Background While athletes and coaches, government policy-makers, and sports managers need evidence for decision-making, unambiguous terms and definitions for reporting and analyzing sports injuries across settings are lacking.
Objective To define unambiguous concepts for reporting sports injuries across settings.
Design Meta-analysis of sports injury-related concepts followed by development of an integrated conceptual framework and appraisal of current sports injury definition practices.
Setting Definitions used in the scientific literature on sports injury, injury concepts related to the ICD and ICF, and action-theoretical notions used describe disability.

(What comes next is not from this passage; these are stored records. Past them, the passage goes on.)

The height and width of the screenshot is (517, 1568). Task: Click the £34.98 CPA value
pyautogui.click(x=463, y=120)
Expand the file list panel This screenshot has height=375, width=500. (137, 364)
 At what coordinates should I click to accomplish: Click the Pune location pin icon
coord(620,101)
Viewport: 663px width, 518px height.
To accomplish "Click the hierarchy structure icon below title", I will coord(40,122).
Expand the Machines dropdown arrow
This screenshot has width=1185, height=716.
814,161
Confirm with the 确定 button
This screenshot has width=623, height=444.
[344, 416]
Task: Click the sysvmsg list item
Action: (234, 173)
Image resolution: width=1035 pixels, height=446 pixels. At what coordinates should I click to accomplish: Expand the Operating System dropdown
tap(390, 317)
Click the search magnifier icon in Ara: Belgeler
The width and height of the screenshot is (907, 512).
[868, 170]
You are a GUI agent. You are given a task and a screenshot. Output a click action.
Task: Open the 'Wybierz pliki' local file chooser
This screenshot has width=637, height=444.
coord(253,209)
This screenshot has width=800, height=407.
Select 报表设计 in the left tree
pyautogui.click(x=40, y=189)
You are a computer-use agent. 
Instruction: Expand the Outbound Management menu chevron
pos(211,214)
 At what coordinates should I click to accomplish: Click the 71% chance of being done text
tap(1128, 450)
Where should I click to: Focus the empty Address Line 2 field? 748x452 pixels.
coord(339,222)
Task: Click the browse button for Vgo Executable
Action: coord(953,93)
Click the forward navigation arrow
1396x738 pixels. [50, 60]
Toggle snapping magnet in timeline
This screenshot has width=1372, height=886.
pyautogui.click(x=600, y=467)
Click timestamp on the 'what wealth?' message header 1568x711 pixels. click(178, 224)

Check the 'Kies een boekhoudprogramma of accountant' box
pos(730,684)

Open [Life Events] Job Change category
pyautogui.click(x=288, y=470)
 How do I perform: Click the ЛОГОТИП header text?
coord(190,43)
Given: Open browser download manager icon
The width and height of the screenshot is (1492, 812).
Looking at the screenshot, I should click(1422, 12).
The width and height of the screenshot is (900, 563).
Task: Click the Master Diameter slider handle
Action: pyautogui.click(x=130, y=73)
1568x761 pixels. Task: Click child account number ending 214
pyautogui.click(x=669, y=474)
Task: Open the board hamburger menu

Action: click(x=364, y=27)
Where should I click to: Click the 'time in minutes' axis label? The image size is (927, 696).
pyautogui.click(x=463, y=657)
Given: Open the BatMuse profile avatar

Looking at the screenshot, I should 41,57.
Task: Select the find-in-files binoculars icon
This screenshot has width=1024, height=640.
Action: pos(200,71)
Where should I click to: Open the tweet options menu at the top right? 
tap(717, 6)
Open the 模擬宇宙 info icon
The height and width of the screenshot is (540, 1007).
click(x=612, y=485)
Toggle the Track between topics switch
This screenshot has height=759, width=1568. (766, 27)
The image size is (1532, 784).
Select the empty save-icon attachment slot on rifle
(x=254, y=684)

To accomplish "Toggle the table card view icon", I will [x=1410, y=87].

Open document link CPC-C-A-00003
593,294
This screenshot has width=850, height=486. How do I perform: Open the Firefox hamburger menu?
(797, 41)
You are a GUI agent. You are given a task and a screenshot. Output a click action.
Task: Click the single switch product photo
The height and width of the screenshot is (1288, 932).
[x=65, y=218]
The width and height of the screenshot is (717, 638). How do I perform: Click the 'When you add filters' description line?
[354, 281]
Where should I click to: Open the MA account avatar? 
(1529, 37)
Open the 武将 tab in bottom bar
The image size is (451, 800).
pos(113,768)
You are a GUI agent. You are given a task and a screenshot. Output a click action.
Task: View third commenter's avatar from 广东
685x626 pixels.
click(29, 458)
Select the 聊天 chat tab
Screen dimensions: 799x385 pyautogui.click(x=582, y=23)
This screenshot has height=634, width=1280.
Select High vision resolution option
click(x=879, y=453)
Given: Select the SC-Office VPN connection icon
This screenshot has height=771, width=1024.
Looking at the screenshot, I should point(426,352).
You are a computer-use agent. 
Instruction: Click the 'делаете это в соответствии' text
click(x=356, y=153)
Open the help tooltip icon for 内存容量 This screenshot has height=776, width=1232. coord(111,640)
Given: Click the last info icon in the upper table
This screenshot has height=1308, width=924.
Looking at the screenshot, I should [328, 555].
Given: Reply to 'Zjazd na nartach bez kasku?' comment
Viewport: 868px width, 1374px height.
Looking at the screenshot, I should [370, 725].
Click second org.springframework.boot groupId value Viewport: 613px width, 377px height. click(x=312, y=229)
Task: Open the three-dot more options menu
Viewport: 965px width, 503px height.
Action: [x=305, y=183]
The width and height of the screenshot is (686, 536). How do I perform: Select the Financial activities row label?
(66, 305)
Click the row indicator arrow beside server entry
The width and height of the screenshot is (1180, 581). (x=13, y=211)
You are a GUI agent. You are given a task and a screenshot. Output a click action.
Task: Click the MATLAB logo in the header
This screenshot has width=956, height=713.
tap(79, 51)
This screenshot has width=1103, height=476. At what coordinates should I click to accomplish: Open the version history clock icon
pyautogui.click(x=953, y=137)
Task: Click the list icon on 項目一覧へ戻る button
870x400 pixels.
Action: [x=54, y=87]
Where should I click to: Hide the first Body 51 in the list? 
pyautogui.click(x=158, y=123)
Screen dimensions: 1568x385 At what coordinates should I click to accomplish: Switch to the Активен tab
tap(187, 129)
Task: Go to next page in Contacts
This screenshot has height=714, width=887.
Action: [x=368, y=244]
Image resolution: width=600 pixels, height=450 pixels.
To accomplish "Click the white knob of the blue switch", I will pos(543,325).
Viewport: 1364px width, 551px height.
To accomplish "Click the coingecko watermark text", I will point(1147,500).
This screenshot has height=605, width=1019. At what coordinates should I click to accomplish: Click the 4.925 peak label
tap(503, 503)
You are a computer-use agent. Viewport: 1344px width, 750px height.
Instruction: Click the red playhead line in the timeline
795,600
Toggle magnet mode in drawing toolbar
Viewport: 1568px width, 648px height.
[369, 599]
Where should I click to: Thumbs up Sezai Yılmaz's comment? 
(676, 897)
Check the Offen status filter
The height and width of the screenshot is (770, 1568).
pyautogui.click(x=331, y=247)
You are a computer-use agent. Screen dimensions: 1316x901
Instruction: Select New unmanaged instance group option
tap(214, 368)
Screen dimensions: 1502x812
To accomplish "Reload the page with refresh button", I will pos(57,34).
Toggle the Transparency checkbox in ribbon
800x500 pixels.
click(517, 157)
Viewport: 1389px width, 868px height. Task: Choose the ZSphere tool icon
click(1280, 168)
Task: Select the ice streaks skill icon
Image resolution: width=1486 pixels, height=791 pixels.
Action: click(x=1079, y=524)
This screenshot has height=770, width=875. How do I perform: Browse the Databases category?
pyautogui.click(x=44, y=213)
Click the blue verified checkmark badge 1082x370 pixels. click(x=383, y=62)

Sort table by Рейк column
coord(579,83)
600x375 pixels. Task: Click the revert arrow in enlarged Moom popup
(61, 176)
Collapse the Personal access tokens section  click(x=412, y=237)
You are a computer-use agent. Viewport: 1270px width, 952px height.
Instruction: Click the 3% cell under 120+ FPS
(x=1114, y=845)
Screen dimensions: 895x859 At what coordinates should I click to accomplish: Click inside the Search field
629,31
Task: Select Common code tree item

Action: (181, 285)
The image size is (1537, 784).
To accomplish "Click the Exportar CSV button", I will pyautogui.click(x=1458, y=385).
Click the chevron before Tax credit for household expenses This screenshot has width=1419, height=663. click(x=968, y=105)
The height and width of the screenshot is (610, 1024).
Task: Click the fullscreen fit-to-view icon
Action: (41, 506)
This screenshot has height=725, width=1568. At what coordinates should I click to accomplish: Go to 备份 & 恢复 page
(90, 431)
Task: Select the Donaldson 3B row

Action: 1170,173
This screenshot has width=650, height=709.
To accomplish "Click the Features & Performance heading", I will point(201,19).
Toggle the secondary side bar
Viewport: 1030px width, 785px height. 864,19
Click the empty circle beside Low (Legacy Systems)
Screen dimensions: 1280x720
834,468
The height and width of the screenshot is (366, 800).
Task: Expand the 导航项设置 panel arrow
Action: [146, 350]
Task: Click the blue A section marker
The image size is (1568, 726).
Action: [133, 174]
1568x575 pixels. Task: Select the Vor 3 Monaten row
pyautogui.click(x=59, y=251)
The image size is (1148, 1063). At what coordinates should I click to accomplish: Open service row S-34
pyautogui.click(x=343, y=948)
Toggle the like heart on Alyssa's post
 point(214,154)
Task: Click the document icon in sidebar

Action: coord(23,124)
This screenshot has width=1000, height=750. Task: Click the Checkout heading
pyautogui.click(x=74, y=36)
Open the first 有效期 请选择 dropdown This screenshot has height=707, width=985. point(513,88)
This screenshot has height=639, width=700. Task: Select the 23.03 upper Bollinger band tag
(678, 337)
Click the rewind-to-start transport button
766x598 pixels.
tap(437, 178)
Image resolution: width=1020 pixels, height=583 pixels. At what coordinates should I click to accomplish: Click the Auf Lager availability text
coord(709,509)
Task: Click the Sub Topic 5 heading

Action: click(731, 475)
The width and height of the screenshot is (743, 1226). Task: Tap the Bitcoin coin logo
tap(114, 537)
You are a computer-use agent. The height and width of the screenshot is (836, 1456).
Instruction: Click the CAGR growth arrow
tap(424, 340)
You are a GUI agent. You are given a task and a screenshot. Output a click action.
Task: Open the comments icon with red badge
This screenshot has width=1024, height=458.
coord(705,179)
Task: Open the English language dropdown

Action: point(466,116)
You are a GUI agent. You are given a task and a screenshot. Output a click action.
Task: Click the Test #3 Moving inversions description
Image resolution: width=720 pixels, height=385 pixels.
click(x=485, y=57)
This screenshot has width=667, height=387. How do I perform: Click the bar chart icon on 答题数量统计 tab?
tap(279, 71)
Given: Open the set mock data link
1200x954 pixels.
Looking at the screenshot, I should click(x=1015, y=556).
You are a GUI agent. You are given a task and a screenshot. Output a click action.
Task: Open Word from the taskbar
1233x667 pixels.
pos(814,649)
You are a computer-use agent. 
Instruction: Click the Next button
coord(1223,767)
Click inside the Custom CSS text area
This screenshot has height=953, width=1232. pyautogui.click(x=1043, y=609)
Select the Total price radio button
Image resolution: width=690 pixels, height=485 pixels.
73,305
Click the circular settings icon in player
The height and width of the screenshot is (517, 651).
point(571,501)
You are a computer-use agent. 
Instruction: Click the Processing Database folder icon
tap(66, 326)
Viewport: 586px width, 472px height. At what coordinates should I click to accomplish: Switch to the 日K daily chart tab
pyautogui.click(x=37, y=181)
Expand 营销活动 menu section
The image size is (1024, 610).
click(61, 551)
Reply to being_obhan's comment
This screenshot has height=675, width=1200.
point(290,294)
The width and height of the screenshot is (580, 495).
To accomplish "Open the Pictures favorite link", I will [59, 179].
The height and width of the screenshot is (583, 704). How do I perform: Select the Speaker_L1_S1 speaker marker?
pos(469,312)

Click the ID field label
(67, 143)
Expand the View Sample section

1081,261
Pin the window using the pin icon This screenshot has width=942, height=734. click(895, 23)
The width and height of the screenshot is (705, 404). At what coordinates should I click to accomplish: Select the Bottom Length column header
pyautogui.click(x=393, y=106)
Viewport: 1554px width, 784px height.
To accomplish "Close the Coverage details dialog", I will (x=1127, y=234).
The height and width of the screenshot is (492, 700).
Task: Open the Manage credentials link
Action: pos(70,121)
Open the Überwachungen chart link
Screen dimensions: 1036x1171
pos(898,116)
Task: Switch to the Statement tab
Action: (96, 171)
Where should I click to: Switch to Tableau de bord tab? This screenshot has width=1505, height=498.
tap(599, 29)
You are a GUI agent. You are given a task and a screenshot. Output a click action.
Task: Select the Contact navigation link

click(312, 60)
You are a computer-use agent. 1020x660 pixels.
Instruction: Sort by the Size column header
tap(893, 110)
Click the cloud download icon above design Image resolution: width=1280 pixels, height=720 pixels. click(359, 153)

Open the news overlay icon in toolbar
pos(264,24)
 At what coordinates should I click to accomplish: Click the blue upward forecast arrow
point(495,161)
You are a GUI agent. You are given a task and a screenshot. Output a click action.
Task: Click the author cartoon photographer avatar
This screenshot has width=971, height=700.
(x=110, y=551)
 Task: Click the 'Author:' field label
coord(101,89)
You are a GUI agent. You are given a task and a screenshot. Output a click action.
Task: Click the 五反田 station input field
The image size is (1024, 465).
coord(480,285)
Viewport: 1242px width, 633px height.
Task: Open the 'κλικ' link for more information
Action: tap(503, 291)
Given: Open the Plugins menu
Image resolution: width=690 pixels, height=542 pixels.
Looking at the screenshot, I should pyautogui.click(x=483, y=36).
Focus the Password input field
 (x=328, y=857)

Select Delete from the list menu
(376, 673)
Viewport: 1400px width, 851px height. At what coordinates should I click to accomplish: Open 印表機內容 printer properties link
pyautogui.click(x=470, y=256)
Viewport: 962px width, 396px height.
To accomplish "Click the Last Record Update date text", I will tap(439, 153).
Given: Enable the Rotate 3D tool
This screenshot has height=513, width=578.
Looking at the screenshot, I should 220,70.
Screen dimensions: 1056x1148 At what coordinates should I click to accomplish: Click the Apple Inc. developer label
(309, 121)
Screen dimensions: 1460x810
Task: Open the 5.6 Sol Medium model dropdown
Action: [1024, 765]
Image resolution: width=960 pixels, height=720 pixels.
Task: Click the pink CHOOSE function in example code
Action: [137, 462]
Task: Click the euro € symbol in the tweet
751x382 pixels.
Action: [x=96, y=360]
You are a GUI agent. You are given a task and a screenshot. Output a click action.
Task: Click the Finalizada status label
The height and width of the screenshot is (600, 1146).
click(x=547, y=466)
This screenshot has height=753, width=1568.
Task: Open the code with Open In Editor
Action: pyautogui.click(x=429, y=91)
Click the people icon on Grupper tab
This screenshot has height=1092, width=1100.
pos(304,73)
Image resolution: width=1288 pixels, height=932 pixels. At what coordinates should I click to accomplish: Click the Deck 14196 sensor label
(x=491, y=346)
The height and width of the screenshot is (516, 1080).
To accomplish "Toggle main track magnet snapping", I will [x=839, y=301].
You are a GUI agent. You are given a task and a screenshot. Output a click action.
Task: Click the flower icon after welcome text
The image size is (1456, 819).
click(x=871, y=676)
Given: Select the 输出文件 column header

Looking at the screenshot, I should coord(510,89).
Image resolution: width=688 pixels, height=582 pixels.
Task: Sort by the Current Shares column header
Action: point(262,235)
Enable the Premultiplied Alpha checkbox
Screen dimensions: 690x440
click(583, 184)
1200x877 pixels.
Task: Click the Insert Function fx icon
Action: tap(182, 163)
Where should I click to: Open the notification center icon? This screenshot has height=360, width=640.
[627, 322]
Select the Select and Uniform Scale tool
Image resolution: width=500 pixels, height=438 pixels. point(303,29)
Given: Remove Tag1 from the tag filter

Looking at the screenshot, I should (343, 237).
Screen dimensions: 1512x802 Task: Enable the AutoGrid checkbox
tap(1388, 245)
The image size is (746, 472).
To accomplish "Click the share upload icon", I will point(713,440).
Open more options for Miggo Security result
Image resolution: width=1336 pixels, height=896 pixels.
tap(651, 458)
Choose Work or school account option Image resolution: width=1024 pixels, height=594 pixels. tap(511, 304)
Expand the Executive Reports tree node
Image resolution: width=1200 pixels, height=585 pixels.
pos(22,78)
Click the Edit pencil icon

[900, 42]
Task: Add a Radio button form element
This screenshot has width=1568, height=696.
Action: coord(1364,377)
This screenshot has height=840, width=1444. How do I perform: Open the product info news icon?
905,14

Main outcome measures Definition of reportable episodes employed in consensus statements about injury reporting in specific sports and in epidemiological studies of athletics injuries published in PubMed before October 2009.
Results A three-context framework for cross-referencing of sports injury-related concepts was developed using the WHO notion of impairment as foundation, that is, loss or abnormality of psychological, physiological, or anatomical structure or function. In each context, the concepts are differentiated with regard to the duration of the process leading to the loss or abnormality, reflecting the possibilities for prevention and clinical interventions. This three-context framework covered all definitions of sports injury in the evaluated studies (18/18). In comparison, no single study used a definition of sports injury that covered all contexts included in the three-context framework. The sports institution context (‘time loss from sports’) dominated the definitions of reportable events (13/18 studies). Data from the athlete self-evaluation context was only included in three of the 18 studies. None of the studies used clinical screening as the primary context for defining injury.
Conclusion Present practices for definition of sports injury have important limitations. A three-context framework representing the major stakeholder perspectives (the athlete, clinical medicine, and sports institutions) have been defined and situated with regard to international definitions of injury, disease, and function.